◆ AIM:
Please translate this sentence from the article on measuring software work into Spanish: "Engineering requires observation, measurement, and calculation of things."

START SOURCE

This month, I discuss how you, as a software developer, can measure your work; I describe what to measure and the benefits of doing so. Next month, I'll step up a level to look at project and organization metrics.

Computer science is different from software engineering. Compare these definitions:

  • Computer science. "The systematic study of computing systems and computation. The body of knowledge resulting from this discipline contains theories for understanding computing systems and methods; design methodology, algorithms, and tools; methods for the testing of concepts; methods of analysis and verification; and knowledge representation and implementation." 1

  • Software engineering. "(1) The application of a systematic, disciplined, quantifiable approach to the development, operation, and maintenance of software: that is, the application of engineering to software. (2) The study of approaches as in (1)."2

Computer science forms a basis for software engineering, but software engineering is broader in scope and less concerned with theoretical results. In short, software engineering is like other engineering disciplines: It focuses on applying science and technology to practical problems.

Engineering requires observation, measurement, and calculation of things. For example, an engineer might ask how long it takes to build a certain type of bridge, or how much stress can be placed on a ceiling beam. Established engineering disciplines use a rich set of measures and metrics to predict how long a project will take, how much it will cost, and how well the project succeeded.

By contrast, software engineering practice needs more work. As industry practitioners, we do a poor job of gathering the data necessary to help us plan effectively and deliver products of high quality. Here are a few examples of the reasons -- excuses really -- for our poor performance:

  • Software is unique.

  • We never really do the same thing twice.

  • Software engineering is a knowledge-based discipline that often requires innovation and experimentation. How can you plan for that?

  • Technology changes so rapidly that any metrics based on one set of technologies may not apply to a different set.

Instead of apologizing for why we don't, or can't, measure, I plan to show you what we can do. In this article, I discuss what we can measure and how our observations can help us be better software engineers.

Measures, measurements, metrics, and indicators

The terms measure, measurement, and metric are often used interchangeably. However, for software engineering purposes, these terms have distinct definitions:

  • A measure (noun) is a quantitative indication of an attribute, such as its size, dimension, or capacity. An example of a measure is the number of defects found in a program. The measure is the raw number.

  • Measurement is the act of determining a measure. To perform a measurement, we measure (verb) the number of defects in the code to give us the defect measure (noun).

  • A metric is a quantitative indication of the degree to which a system or component possesses an attribute. So a metric might be the number of defects per thousand lines of code, which is the defect density metric. In other words, a metric is described in terms of the relationship between measures.

We also need to consider an indicator, a metric or combination of metrics that provides insight into our process or product. An indicator is often expressed as a trend, such as the defect density per month. A decrease in defect density is a good indicator of software quality.3


Why measure your personal work?

You might wonder why it's a good idea to make the effort to measure your work. It takes time to capture data, and that's time you really cannot afford. You probably have a good idea about your strengths and weaknesses as a software developer. However, are you really confident about your current knowledge, the quality of your deliverables, and the speed at which you work? Can you accurately predict the effort required for your next assignment?

END SOURCE
START DATA SUPPLIED

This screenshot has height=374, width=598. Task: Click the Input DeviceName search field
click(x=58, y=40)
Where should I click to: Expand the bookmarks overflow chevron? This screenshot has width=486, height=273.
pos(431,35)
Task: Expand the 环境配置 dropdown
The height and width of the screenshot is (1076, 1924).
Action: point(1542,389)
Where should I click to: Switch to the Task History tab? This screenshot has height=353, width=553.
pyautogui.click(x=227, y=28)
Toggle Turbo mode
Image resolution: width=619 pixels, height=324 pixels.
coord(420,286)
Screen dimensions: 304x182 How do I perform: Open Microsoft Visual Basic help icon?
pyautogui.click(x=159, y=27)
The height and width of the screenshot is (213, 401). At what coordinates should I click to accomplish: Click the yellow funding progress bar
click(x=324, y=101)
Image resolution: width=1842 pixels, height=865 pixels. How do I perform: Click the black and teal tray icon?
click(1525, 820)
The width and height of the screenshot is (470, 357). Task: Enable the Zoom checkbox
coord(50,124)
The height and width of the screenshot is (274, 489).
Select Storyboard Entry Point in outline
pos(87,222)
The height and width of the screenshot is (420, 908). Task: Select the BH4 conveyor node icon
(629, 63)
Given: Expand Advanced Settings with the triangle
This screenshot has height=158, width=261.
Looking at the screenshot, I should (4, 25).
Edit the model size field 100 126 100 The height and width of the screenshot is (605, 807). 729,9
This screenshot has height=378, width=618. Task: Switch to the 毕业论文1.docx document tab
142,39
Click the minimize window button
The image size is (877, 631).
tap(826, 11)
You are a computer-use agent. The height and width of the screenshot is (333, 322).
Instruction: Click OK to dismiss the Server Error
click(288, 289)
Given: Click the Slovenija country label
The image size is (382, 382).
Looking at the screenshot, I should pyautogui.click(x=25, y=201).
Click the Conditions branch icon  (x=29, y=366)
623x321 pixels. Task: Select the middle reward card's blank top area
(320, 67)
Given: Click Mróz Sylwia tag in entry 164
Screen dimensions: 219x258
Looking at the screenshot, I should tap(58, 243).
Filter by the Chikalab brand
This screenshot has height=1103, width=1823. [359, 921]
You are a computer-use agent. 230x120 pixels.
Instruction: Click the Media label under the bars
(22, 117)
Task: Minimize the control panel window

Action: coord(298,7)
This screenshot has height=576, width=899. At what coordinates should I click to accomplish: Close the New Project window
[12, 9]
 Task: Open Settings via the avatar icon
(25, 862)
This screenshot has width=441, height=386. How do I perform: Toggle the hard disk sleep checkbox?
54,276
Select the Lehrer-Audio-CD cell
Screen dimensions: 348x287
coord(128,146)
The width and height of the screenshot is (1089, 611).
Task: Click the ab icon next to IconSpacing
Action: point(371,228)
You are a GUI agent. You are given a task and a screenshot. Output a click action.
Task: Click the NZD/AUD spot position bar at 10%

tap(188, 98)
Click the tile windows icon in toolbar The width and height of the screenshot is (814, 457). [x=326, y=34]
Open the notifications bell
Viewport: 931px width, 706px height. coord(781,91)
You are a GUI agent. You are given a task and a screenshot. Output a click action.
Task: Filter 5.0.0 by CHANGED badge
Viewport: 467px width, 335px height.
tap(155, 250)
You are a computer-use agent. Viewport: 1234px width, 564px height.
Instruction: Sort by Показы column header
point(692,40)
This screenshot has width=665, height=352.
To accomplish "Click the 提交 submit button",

END DATA SUPPLIED

◆ FINISHED TASK:
La ingeniería requiere la observación, la medición y el cálculo de las cosas.